Johnathan Dalton

Personal information
- Full name: Johnathan David Dalton
- Born: 9 June 1996 (age 30)
- Batting: Right-handed
- Bowling: Right-arm medium
- Role: Opening batsman

Domestic team information
- 2016/17–present: South Australia
- First-class debut: 16 March 2017 South Australia v Tasmania

Career statistics
| Competition | First-class |
| Matches | 10 |
| Runs scored | 455 |
| Batting average | 22.75 |
| 100s/50s | 0/3 |
| Top score | 71 |
| Balls bowled | 72 |
| Wickets | 0 |
| Bowling average | – |
| 5 wickets in innings | – |
| 10 wickets in match | – |
| Best bowling | – |
| Catches/stumpings | 4/– |
- Source: ESPNcricinfo, 28 February 2018

= Johnathan Dalton =

Australian cricketer (born 1996)

Johnathan Dalton (born 9 June 1996) is an Australian cricketer. He made his first-class debut for South Australia in the 2016–17 Sheffield Shield season on 16 March 2017.

==Domestic career==

===2015–16 season===

Dalton played for South Australia Under-23s in three matches in the 2015–16 Futures League, scoring 192 runs at an average of 32.00. His high score of 92 came against Victoria Under-23s in the final match of the tournament.

===2016–17 season===

He continued for South Australia in the Futures League in the 2016–17 season and his form improved, averaging 45.50. He scored twin centuries, 104 and 100 not out, against Victoria. He got the opportunity to play against the touring South African side in a tour match for a South Australia second XI. He scored 20 runs before he was run-out.
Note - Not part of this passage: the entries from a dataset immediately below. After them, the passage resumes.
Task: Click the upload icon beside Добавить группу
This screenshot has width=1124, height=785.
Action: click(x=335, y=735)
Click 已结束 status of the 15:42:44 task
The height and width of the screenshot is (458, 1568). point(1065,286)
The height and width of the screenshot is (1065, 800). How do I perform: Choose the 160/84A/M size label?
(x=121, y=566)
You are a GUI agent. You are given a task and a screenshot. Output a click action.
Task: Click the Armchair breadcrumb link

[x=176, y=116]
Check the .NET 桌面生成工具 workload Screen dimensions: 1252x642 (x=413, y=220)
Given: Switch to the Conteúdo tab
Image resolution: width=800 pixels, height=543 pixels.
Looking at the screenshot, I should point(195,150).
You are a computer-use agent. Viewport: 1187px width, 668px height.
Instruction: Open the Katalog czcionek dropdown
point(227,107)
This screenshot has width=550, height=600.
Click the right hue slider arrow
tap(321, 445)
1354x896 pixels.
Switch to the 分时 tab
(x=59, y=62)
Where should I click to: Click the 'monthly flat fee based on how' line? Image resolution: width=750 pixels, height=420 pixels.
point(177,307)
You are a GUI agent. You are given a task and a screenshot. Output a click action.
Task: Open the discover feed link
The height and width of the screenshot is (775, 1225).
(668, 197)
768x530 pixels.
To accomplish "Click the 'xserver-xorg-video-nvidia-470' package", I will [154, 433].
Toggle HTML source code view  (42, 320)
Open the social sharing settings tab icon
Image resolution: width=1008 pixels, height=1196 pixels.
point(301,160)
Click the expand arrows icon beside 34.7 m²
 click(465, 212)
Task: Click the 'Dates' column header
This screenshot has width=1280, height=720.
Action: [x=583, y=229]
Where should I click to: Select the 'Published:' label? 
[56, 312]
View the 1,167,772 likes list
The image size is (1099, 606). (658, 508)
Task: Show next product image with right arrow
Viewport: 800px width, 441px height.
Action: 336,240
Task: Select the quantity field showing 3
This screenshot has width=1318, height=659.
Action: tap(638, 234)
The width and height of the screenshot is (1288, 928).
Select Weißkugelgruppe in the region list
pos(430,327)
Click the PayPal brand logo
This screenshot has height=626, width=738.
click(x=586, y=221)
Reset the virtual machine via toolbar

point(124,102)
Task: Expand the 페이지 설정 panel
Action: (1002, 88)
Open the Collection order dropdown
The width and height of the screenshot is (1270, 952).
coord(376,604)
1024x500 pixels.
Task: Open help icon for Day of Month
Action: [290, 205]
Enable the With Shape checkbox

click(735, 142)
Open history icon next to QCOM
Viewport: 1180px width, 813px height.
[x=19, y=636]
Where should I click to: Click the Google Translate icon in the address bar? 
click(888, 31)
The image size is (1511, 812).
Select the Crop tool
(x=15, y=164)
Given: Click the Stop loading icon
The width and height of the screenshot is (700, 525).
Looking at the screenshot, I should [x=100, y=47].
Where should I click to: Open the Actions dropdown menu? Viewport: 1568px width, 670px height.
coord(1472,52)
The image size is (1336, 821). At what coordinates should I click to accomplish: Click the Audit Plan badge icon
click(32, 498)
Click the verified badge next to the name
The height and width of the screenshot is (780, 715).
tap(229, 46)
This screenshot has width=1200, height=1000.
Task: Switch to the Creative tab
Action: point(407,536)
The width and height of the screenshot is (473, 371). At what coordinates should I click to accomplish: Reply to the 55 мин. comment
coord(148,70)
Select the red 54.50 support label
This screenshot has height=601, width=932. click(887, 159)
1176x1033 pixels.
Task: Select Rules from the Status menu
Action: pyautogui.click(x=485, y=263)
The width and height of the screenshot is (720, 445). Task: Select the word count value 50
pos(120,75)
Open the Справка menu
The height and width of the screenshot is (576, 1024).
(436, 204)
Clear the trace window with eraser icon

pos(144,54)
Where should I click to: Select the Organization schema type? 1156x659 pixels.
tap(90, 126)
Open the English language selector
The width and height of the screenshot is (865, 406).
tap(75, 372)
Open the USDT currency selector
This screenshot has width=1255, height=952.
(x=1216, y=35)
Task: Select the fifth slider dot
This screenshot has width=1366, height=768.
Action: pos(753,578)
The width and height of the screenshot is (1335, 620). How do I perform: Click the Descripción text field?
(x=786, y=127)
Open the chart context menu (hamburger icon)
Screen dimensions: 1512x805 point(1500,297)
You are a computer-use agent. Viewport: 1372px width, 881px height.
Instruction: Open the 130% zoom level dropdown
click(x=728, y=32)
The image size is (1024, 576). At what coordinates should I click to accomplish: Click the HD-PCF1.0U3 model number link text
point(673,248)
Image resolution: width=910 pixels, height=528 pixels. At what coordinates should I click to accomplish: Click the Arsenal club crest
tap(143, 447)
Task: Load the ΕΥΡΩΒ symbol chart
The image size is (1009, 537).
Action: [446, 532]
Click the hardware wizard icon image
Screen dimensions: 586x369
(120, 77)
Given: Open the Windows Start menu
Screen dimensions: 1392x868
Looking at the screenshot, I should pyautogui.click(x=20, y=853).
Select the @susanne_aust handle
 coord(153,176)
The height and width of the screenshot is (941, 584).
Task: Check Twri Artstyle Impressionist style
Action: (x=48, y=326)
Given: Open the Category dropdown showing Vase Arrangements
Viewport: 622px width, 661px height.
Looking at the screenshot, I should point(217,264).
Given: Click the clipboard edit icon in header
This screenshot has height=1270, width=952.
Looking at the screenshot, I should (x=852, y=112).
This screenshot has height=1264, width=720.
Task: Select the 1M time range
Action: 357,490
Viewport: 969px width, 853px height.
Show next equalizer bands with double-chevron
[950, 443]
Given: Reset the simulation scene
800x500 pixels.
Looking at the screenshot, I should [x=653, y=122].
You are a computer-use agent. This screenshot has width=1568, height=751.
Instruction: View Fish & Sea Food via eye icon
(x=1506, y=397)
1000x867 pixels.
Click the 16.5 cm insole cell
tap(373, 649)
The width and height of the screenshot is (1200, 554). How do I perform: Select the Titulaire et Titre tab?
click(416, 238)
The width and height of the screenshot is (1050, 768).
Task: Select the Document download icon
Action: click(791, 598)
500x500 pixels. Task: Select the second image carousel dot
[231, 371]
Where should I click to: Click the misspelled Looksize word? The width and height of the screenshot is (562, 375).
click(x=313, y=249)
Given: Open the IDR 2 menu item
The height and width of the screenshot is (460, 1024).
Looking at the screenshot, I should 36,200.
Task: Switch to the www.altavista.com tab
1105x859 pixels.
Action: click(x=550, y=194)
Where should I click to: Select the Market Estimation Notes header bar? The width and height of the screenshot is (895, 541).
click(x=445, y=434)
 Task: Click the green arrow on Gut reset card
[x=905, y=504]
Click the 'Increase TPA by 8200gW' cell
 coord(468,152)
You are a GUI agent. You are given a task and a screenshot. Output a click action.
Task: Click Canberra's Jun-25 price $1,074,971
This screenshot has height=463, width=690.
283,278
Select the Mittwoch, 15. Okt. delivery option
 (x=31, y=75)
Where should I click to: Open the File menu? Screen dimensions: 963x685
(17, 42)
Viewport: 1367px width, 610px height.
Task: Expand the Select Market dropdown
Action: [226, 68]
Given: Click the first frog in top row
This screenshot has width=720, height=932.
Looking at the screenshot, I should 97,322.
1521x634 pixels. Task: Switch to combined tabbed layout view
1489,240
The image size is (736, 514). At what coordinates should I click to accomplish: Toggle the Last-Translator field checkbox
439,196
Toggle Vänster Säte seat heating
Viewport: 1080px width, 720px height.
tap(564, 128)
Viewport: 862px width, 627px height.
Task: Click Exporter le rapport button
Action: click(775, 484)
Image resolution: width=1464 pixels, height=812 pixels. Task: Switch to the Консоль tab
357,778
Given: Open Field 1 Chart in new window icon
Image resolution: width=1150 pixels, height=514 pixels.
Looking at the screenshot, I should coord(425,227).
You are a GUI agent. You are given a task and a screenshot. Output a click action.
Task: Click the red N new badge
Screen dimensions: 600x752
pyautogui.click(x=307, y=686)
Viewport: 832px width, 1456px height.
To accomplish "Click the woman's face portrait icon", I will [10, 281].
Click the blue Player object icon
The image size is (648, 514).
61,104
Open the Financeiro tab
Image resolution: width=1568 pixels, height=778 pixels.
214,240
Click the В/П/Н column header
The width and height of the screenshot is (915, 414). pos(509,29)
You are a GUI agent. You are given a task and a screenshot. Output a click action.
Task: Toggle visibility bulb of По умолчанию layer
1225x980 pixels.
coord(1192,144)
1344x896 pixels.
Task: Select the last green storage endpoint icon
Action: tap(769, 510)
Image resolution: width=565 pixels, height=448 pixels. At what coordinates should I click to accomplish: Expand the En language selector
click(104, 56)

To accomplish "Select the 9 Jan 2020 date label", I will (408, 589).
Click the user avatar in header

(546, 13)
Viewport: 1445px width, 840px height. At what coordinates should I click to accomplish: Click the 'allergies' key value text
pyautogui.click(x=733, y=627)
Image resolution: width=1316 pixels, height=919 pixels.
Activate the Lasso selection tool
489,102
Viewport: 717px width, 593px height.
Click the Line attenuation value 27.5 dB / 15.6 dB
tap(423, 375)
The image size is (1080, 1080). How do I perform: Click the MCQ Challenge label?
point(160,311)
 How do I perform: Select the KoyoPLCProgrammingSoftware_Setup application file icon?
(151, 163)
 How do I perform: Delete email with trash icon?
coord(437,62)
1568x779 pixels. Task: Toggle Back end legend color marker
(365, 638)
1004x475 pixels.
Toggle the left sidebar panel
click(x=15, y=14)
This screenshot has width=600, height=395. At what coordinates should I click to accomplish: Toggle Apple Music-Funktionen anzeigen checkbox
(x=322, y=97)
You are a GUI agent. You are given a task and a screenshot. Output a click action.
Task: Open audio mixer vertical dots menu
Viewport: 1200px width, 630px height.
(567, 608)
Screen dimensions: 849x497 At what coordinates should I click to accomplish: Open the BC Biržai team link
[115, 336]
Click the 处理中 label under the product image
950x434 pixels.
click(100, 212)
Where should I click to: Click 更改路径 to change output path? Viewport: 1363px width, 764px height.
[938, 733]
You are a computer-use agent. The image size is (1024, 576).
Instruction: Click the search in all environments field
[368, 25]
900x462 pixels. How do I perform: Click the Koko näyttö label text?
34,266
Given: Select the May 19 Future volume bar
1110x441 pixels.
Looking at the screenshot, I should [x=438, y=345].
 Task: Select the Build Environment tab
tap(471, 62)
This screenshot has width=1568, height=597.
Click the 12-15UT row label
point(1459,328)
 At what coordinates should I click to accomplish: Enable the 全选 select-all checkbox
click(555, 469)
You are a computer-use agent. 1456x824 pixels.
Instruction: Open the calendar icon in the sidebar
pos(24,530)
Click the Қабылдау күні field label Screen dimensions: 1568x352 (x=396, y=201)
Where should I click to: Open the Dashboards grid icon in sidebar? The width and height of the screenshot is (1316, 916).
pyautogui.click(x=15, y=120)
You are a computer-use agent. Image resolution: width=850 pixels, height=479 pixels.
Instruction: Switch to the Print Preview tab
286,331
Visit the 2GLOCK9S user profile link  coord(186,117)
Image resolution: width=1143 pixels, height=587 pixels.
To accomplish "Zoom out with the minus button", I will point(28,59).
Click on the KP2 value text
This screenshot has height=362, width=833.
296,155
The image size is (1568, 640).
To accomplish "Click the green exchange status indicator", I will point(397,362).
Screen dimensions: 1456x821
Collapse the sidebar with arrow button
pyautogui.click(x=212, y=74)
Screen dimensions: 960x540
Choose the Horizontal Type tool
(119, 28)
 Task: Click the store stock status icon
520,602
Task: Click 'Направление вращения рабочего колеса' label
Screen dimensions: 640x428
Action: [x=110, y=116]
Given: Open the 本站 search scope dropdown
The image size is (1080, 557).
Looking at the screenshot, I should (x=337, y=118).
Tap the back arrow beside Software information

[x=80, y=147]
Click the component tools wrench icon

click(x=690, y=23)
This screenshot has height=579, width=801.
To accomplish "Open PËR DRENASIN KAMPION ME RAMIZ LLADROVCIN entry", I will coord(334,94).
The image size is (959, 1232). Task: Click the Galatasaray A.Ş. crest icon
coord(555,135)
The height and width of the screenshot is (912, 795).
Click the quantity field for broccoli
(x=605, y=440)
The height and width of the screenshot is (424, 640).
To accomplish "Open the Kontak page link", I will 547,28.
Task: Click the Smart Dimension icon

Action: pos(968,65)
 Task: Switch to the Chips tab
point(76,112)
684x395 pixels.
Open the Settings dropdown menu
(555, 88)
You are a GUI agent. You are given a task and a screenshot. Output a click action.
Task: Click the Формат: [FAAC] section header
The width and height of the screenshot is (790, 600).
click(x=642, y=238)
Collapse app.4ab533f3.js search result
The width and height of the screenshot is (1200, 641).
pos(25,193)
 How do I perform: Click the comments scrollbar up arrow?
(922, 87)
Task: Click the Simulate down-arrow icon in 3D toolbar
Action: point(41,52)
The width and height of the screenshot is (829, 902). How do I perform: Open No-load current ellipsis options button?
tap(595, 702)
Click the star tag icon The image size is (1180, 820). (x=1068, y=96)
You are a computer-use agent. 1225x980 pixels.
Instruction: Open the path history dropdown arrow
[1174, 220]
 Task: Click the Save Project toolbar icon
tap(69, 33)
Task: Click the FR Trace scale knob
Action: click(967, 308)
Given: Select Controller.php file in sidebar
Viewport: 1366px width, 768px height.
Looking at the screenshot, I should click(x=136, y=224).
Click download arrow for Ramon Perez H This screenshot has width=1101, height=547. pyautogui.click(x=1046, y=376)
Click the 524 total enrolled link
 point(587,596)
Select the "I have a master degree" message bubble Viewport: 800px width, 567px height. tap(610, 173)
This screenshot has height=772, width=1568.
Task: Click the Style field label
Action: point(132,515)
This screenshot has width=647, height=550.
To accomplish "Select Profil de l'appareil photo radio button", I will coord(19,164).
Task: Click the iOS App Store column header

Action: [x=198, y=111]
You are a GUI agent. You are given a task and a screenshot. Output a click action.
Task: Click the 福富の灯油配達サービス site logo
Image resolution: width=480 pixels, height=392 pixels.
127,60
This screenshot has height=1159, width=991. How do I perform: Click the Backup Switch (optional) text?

His form was good enough to be rewarded with his first-class debut at the end of the season. He played in a Sheffield Shield match against Tasmania. He opened the batting, scoring 40 runs in the first innings and 71 in the second. As South Australia won the match, they progressed to the final against Victoria, which Dalton also played in. He again opened the batting, but this time he was bowled by James Pattinson on the third ball of South Australia's first innings.

===2017–18 season===

Dalton earned his first contract with South Australia ahead of the 2017–18 season.